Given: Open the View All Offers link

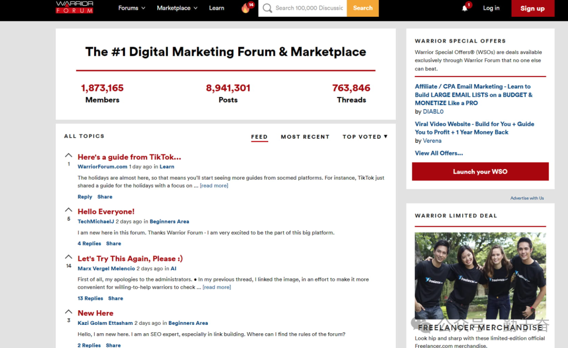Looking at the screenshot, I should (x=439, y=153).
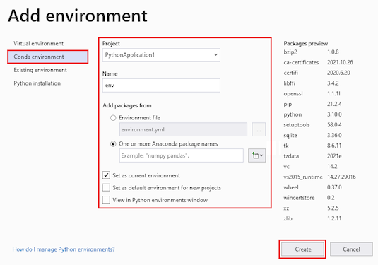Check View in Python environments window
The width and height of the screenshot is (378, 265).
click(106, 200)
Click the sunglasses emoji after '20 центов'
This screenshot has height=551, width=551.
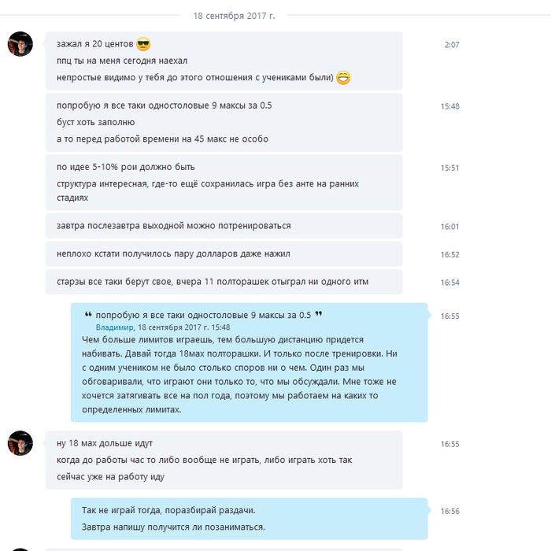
==
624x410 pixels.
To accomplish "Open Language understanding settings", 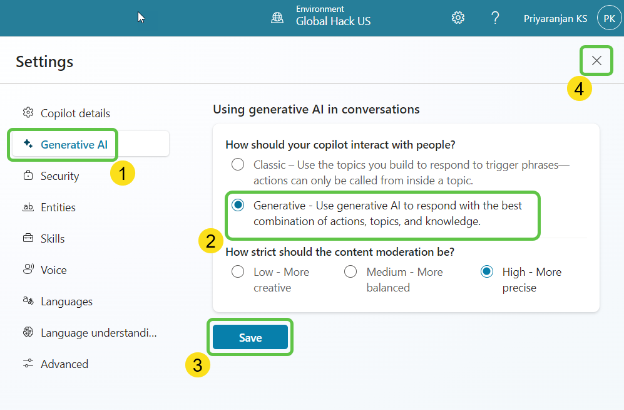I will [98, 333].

• To do: Your answer should be the lines above, word for word, from the line with "Given: Open the View All Offers link" through the line with "This screenshot has height=551, width=551.", minus the pictures.

• Solution for this problem:
Given: Open the View All Offers link

Looking at the screenshot, I should (x=439, y=153).
Check View in Python environments window
The width and height of the screenshot is (378, 265).
click(106, 200)
Click the sunglasses emoji after '20 центов'
This screenshot has height=551, width=551.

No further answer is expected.